1980年、霞ケ浦の水道水の取水口のすぐ前に、半導体会社の排水口ができ、県はそれを許可してしまった。その排水口を見に行ったが、水道の取水口の目の前に、口径1㍍の大きな土管がドカンと居座っていた。

当時は、半導体会社がどういう企業で、何を排出するかは企業秘密で社会的にも公開されていなかった。県が許可した排水のフローシートは、酸、アルカリ、中和、霞ケ浦放流—というまったく簡単なもので、酸、アルカリの成分も、ぜんぜん決まっていない。
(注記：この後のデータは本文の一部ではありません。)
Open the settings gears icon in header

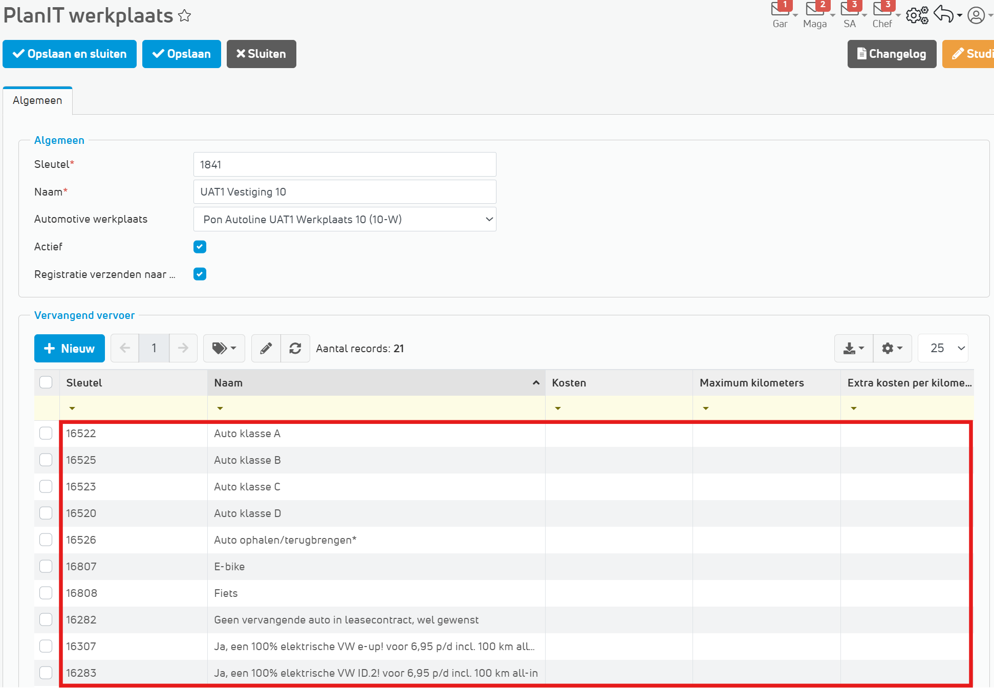917,15
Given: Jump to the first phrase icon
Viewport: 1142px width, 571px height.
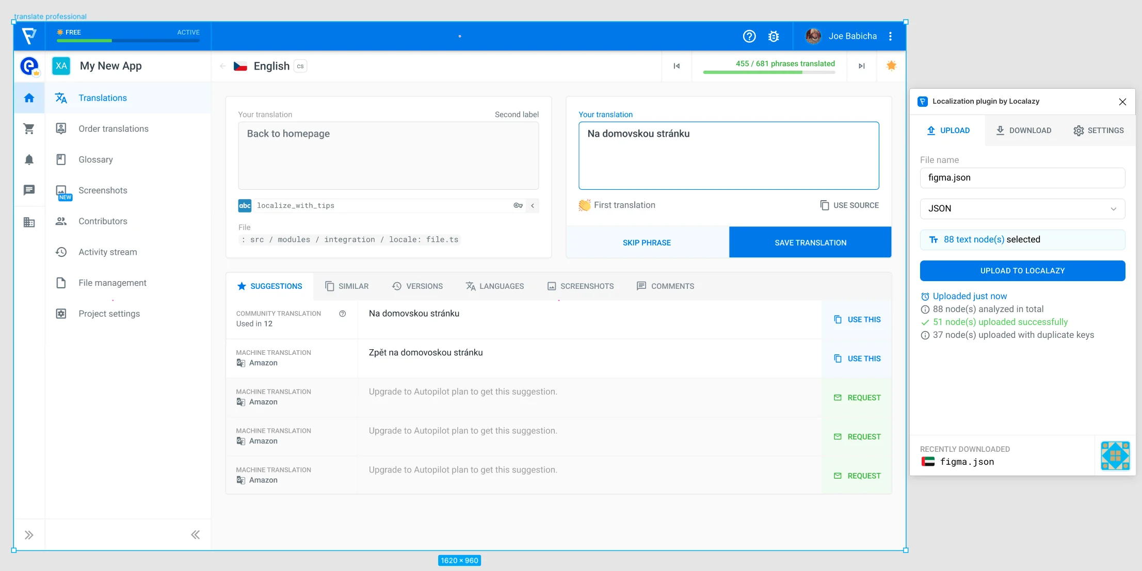Looking at the screenshot, I should 677,66.
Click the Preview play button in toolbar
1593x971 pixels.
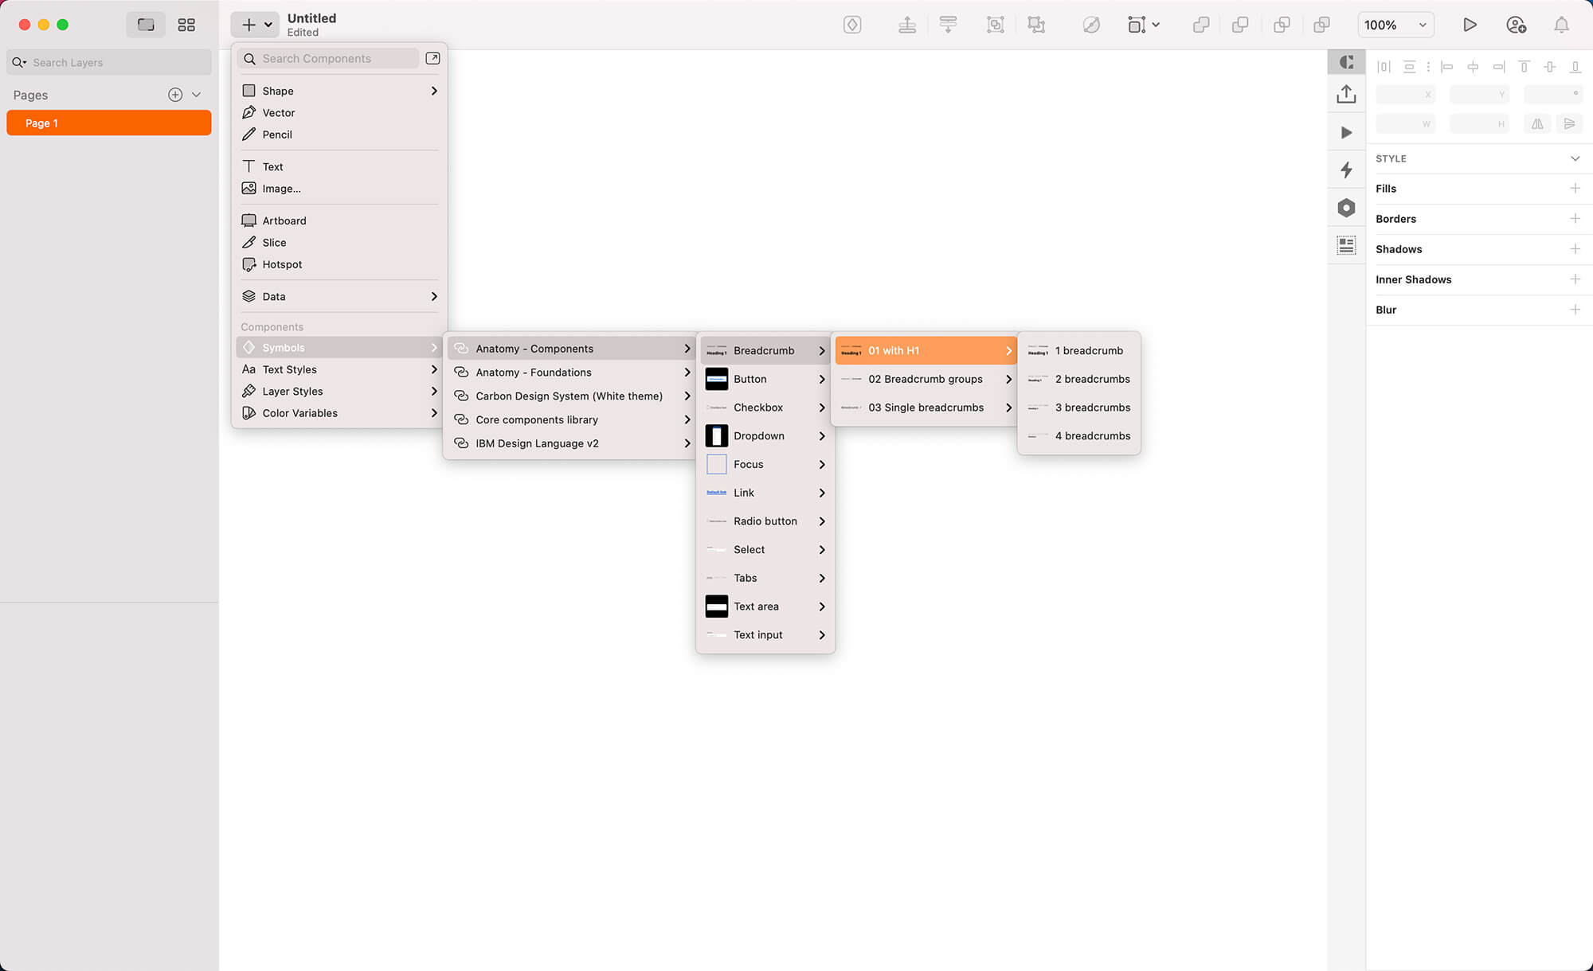1470,25
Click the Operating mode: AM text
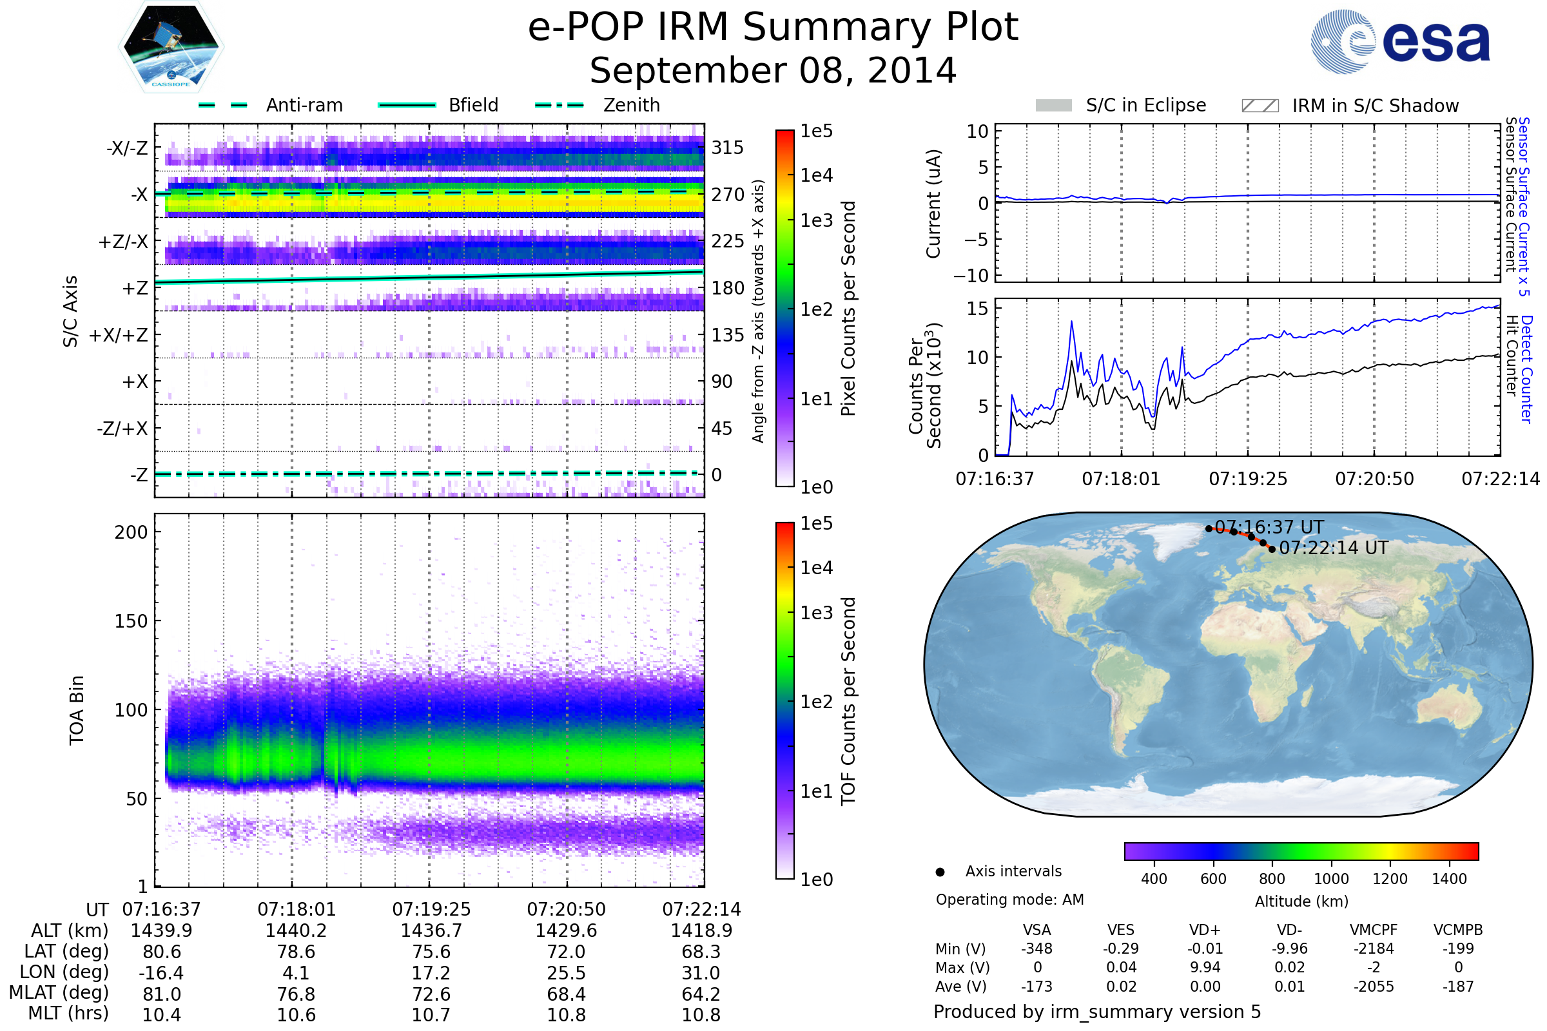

排水口の位置からすると、どんなに微量な成分でも、水道の取水口に入る可能性が大きい。

「大勝利を納めた一瞬」

私は森永ヒ素ミルク事件を思い出していた。母の弟、叔父が当時、森永の本社に勤めていたが、何日も家に帰れずに、悲痛な顔で対策に没頭していた。一方、主人の兄の奥井誠一は、東大の衛生裁判化学の助教授で毒物に詳しく、私はこの兄からヒ素毒のもろもろの不思議な事件を聞いていた。そして、ヒ素以外にも、そういう種類の毒物が産業の進展に伴って出現するに違いないと、疑ってもいた。

佐賀さんが、環境研究所の資料の中から、半導体会社の無排水クローズドの資料を発見し、この企業は、私たちの要望を取り入れて、莫大な費用をかけて、日本では始めての半導体企業の排水のクローズドを実現したのだった。

当時のNHK記者・中川さんの手記には「夏の暑い日のことでした。美浦村に建設中の工場の仮事務所で、守る会の人が企業の会長に1通の質問書を手渡しました。これが、守る会が排水問題に挑み、大勝利を納めた一瞬とは誰が想像したでしょうか。TVニュースで取材しながら、霞ケ浦の歴史の生き証人になったことを誇りに思っています」と記されている。